▶ **SET EXERCISE**: Quote all of the data below word for word, line by line, with nothing changed.

▶ **DATA PROVIDED**:

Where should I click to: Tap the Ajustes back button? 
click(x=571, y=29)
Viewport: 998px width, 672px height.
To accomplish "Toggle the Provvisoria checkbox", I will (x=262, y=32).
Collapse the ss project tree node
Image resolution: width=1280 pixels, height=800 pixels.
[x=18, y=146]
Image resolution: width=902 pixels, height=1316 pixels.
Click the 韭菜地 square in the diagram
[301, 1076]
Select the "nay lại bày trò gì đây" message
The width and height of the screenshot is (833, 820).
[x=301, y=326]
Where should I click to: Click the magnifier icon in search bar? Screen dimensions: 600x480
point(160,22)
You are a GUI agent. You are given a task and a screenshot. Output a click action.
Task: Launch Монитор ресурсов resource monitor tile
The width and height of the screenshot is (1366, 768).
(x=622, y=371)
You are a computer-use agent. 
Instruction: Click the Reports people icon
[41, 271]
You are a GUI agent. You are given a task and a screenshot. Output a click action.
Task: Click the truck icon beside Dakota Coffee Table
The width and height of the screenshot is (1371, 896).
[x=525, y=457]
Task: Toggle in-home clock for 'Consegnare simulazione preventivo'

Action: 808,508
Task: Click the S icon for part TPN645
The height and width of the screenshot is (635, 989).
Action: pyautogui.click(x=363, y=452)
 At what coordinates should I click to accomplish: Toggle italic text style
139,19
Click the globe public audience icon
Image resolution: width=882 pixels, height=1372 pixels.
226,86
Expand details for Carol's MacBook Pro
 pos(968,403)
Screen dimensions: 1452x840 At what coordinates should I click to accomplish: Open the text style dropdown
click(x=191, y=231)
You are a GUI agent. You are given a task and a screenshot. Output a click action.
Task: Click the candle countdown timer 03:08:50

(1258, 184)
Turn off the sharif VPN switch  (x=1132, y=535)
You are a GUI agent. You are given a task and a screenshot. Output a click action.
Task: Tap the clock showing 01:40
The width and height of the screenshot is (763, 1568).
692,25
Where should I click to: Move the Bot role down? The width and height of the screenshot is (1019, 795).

▶ **TASK OUTPUT**:
Where should I click to: Tap the Ajustes back button? 
click(x=571, y=29)
Viewport: 998px width, 672px height.
To accomplish "Toggle the Provvisoria checkbox", I will (x=262, y=32).
Collapse the ss project tree node
Image resolution: width=1280 pixels, height=800 pixels.
[x=18, y=146]
Image resolution: width=902 pixels, height=1316 pixels.
Click the 韭菜地 square in the diagram
[301, 1076]
Select the "nay lại bày trò gì đây" message
The width and height of the screenshot is (833, 820).
[x=301, y=326]
Where should I click to: Click the magnifier icon in search bar? Screen dimensions: 600x480
point(160,22)
You are a GUI agent. You are given a task and a screenshot. Output a click action.
Task: Launch Монитор ресурсов resource monitor tile
The width and height of the screenshot is (1366, 768).
(x=622, y=371)
You are a computer-use agent. 
Instruction: Click the Reports people icon
[41, 271]
You are a GUI agent. You are given a task and a screenshot. Output a click action.
Task: Click the truck icon beside Dakota Coffee Table
The width and height of the screenshot is (1371, 896).
[x=525, y=457]
Task: Toggle in-home clock for 'Consegnare simulazione preventivo'

Action: 808,508
Task: Click the S icon for part TPN645
The height and width of the screenshot is (635, 989).
Action: pyautogui.click(x=363, y=452)
 At what coordinates should I click to accomplish: Toggle italic text style
139,19
Click the globe public audience icon
Image resolution: width=882 pixels, height=1372 pixels.
226,86
Expand details for Carol's MacBook Pro
 pos(968,403)
Screen dimensions: 1452x840 At what coordinates should I click to accomplish: Open the text style dropdown
click(x=191, y=231)
You are a GUI agent. You are given a task and a screenshot. Output a click action.
Task: Click the candle countdown timer 03:08:50

(1258, 184)
Turn off the sharif VPN switch  (x=1132, y=535)
You are a GUI agent. You are given a task and a screenshot. Output a click action.
Task: Tap the clock showing 01:40
The width and height of the screenshot is (763, 1568).
692,25
Where should I click to: Move the Bot role down? The width and height of the screenshot is (1019, 795).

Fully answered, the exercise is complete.